Records from a data collection
:::::

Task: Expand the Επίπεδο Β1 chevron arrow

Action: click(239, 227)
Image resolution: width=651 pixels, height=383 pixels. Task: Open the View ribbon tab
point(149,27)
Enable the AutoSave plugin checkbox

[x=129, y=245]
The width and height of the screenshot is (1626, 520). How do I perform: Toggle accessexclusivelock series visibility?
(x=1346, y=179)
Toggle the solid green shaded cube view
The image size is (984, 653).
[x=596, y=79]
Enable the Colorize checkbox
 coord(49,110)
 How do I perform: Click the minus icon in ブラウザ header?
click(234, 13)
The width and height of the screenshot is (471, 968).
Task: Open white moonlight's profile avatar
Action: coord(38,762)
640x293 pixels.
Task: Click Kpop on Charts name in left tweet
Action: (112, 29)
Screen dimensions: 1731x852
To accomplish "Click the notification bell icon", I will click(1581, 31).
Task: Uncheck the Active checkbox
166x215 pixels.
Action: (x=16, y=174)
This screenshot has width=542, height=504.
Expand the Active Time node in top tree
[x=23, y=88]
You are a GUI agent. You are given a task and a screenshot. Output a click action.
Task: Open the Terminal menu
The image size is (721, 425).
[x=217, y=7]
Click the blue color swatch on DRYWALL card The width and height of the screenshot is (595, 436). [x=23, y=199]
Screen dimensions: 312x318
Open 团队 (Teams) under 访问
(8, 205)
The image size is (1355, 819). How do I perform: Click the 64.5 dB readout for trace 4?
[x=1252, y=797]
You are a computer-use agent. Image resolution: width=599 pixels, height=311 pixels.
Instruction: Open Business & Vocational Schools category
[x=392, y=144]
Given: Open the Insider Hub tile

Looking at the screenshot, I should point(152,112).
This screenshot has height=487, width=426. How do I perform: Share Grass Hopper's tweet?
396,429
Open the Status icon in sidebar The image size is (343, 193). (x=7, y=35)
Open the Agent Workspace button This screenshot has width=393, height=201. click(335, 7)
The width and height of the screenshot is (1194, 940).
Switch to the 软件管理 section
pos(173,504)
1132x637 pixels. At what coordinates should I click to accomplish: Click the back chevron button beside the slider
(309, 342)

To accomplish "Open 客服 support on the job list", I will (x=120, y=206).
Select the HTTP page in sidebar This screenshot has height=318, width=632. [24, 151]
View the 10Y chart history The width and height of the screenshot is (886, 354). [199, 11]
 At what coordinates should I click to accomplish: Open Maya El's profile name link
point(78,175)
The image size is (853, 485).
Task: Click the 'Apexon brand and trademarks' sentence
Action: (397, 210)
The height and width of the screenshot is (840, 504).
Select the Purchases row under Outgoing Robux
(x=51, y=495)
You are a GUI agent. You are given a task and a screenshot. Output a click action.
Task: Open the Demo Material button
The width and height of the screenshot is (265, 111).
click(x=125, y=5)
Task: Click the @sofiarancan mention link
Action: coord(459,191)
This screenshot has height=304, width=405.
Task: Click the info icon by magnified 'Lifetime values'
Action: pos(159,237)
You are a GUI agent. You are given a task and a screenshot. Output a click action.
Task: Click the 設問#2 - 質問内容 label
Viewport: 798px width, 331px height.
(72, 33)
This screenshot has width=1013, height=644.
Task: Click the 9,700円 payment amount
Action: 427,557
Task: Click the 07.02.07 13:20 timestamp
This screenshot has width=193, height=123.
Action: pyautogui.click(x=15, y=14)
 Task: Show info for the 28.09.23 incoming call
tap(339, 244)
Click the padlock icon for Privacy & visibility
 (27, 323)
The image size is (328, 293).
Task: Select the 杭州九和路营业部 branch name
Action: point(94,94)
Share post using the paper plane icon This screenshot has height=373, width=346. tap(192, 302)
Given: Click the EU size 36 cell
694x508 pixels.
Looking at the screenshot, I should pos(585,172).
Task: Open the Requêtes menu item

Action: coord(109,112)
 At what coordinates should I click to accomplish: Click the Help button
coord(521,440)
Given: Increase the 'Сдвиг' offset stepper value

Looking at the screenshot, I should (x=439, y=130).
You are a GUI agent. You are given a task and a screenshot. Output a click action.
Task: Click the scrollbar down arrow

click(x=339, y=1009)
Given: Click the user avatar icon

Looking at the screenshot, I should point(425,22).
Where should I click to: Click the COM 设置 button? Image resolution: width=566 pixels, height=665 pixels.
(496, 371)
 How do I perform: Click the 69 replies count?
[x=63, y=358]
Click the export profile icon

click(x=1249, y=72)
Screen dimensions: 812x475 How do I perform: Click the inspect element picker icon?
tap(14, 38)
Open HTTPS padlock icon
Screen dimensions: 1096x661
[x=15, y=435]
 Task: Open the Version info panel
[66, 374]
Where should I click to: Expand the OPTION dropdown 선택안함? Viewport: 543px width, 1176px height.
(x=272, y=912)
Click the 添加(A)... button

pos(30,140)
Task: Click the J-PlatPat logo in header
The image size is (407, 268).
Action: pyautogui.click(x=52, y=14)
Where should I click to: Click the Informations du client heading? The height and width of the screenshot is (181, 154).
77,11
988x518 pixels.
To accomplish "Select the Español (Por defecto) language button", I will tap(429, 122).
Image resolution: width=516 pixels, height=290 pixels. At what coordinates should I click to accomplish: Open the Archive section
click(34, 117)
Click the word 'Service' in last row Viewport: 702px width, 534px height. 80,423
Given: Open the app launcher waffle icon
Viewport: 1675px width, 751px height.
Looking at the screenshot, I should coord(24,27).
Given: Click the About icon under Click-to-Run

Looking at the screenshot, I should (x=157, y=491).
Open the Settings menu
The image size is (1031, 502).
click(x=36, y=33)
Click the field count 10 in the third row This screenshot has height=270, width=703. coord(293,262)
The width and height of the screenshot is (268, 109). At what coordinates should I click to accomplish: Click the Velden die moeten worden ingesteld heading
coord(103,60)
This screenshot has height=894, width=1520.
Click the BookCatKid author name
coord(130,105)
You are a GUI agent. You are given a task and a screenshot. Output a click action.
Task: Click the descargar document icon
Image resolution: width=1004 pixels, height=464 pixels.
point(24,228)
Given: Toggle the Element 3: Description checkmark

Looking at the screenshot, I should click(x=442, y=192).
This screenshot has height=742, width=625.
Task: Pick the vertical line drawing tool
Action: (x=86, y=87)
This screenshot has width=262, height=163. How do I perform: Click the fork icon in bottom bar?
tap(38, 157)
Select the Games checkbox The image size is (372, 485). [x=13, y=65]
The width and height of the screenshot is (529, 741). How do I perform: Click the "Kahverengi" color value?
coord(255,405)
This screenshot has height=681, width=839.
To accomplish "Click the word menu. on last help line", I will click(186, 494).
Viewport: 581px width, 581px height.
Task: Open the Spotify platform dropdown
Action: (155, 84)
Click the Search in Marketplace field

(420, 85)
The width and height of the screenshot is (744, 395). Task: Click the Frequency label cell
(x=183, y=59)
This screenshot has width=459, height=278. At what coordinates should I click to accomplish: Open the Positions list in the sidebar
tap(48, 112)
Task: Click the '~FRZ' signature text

:::::

[BRIEF] The records above are to be duplicated word for word.

[EXERCISE SOLUTION]
Task: Expand the Επίπεδο Β1 chevron arrow

Action: click(239, 227)
Image resolution: width=651 pixels, height=383 pixels. Task: Open the View ribbon tab
point(149,27)
Enable the AutoSave plugin checkbox

[x=129, y=245]
The width and height of the screenshot is (1626, 520). How do I perform: Toggle accessexclusivelock series visibility?
(x=1346, y=179)
Toggle the solid green shaded cube view
The image size is (984, 653).
[x=596, y=79]
Enable the Colorize checkbox
 coord(49,110)
 How do I perform: Click the minus icon in ブラウザ header?
click(234, 13)
The width and height of the screenshot is (471, 968).
Task: Open white moonlight's profile avatar
Action: coord(38,762)
640x293 pixels.
Task: Click Kpop on Charts name in left tweet
Action: (112, 29)
Screen dimensions: 1731x852
To accomplish "Click the notification bell icon", I will click(1581, 31).
Task: Uncheck the Active checkbox
166x215 pixels.
Action: (x=16, y=174)
This screenshot has width=542, height=504.
Expand the Active Time node in top tree
[x=23, y=88]
You are a GUI agent. You are given a task and a screenshot. Output a click action.
Task: Open the Terminal menu
The image size is (721, 425).
[x=217, y=7]
Click the blue color swatch on DRYWALL card The width and height of the screenshot is (595, 436). [x=23, y=199]
Screen dimensions: 312x318
Open 团队 (Teams) under 访问
(8, 205)
The image size is (1355, 819). How do I perform: Click the 64.5 dB readout for trace 4?
[x=1252, y=797]
You are a computer-use agent. Image resolution: width=599 pixels, height=311 pixels.
Instruction: Open Business & Vocational Schools category
[x=392, y=144]
Given: Open the Insider Hub tile

Looking at the screenshot, I should point(152,112).
This screenshot has height=487, width=426. How do I perform: Share Grass Hopper's tweet?
396,429
Open the Status icon in sidebar The image size is (343, 193). (x=7, y=35)
Open the Agent Workspace button This screenshot has width=393, height=201. click(335, 7)
The width and height of the screenshot is (1194, 940).
Switch to the 软件管理 section
pos(173,504)
1132x637 pixels. At what coordinates should I click to accomplish: Click the back chevron button beside the slider
(309, 342)

To accomplish "Open 客服 support on the job list", I will (x=120, y=206).
Select the HTTP page in sidebar This screenshot has height=318, width=632. [24, 151]
View the 10Y chart history The width and height of the screenshot is (886, 354). [199, 11]
 At what coordinates should I click to accomplish: Open Maya El's profile name link
point(78,175)
The image size is (853, 485).
Task: Click the 'Apexon brand and trademarks' sentence
Action: (397, 210)
The height and width of the screenshot is (840, 504).
Select the Purchases row under Outgoing Robux
(x=51, y=495)
You are a GUI agent. You are given a task and a screenshot. Output a click action.
Task: Open the Demo Material button
The width and height of the screenshot is (265, 111).
click(x=125, y=5)
Task: Click the @sofiarancan mention link
Action: coord(459,191)
This screenshot has height=304, width=405.
Task: Click the info icon by magnified 'Lifetime values'
Action: pos(159,237)
You are a GUI agent. You are given a task and a screenshot. Output a click action.
Task: Click the 設問#2 - 質問内容 label
Viewport: 798px width, 331px height.
(72, 33)
This screenshot has width=1013, height=644.
Task: Click the 9,700円 payment amount
Action: 427,557
Task: Click the 07.02.07 13:20 timestamp
This screenshot has width=193, height=123.
Action: pyautogui.click(x=15, y=14)
 Task: Show info for the 28.09.23 incoming call
tap(339, 244)
Click the padlock icon for Privacy & visibility
 (27, 323)
The image size is (328, 293).
Task: Select the 杭州九和路营业部 branch name
Action: point(94,94)
Share post using the paper plane icon This screenshot has height=373, width=346. tap(192, 302)
Given: Click the EU size 36 cell
694x508 pixels.
Looking at the screenshot, I should pos(585,172).
Task: Open the Requêtes menu item

Action: coord(109,112)
 At what coordinates should I click to accomplish: Click the Help button
coord(521,440)
Given: Increase the 'Сдвиг' offset stepper value

Looking at the screenshot, I should (x=439, y=130).
You are a GUI agent. You are given a task and a screenshot. Output a click action.
Task: Click the scrollbar down arrow

click(x=339, y=1009)
Given: Click the user avatar icon

Looking at the screenshot, I should point(425,22).
Where should I click to: Click the COM 设置 button? Image resolution: width=566 pixels, height=665 pixels.
(496, 371)
 How do I perform: Click the 69 replies count?
[x=63, y=358]
Click the export profile icon

click(x=1249, y=72)
Screen dimensions: 812x475 How do I perform: Click the inspect element picker icon?
tap(14, 38)
Open HTTPS padlock icon
Screen dimensions: 1096x661
[x=15, y=435]
 Task: Open the Version info panel
[66, 374]
Where should I click to: Expand the OPTION dropdown 선택안함? Viewport: 543px width, 1176px height.
(x=272, y=912)
Click the 添加(A)... button

pos(30,140)
Task: Click the J-PlatPat logo in header
The image size is (407, 268).
Action: pyautogui.click(x=52, y=14)
Where should I click to: Click the Informations du client heading? The height and width of the screenshot is (181, 154).
77,11
988x518 pixels.
To accomplish "Select the Español (Por defecto) language button", I will tap(429, 122).
Image resolution: width=516 pixels, height=290 pixels. At what coordinates should I click to accomplish: Open the Archive section
click(34, 117)
Click the word 'Service' in last row Viewport: 702px width, 534px height. 80,423
Given: Open the app launcher waffle icon
Viewport: 1675px width, 751px height.
Looking at the screenshot, I should coord(24,27).
Given: Click the About icon under Click-to-Run

Looking at the screenshot, I should (x=157, y=491).
Open the Settings menu
The image size is (1031, 502).
click(x=36, y=33)
Click the field count 10 in the third row This screenshot has height=270, width=703. coord(293,262)
The width and height of the screenshot is (268, 109). At what coordinates should I click to accomplish: Click the Velden die moeten worden ingesteld heading
coord(103,60)
This screenshot has height=894, width=1520.
Click the BookCatKid author name
coord(130,105)
You are a GUI agent. You are given a task and a screenshot. Output a click action.
Task: Click the descargar document icon
Image resolution: width=1004 pixels, height=464 pixels.
point(24,228)
Given: Toggle the Element 3: Description checkmark

Looking at the screenshot, I should click(x=442, y=192).
This screenshot has height=742, width=625.
Task: Pick the vertical line drawing tool
Action: (x=86, y=87)
This screenshot has width=262, height=163. How do I perform: Click the fork icon in bottom bar?
tap(38, 157)
Select the Games checkbox The image size is (372, 485). [x=13, y=65]
The width and height of the screenshot is (529, 741). How do I perform: Click the "Kahverengi" color value?
coord(255,405)
This screenshot has height=681, width=839.
To accomplish "Click the word menu. on last help line", I will click(186, 494).
Viewport: 581px width, 581px height.
Task: Open the Spotify platform dropdown
Action: (155, 84)
Click the Search in Marketplace field

(420, 85)
The width and height of the screenshot is (744, 395). Task: Click the Frequency label cell
(x=183, y=59)
This screenshot has width=459, height=278. At what coordinates should I click to accomplish: Open the Positions list in the sidebar
tap(48, 112)
Task: Click the '~FRZ' signature text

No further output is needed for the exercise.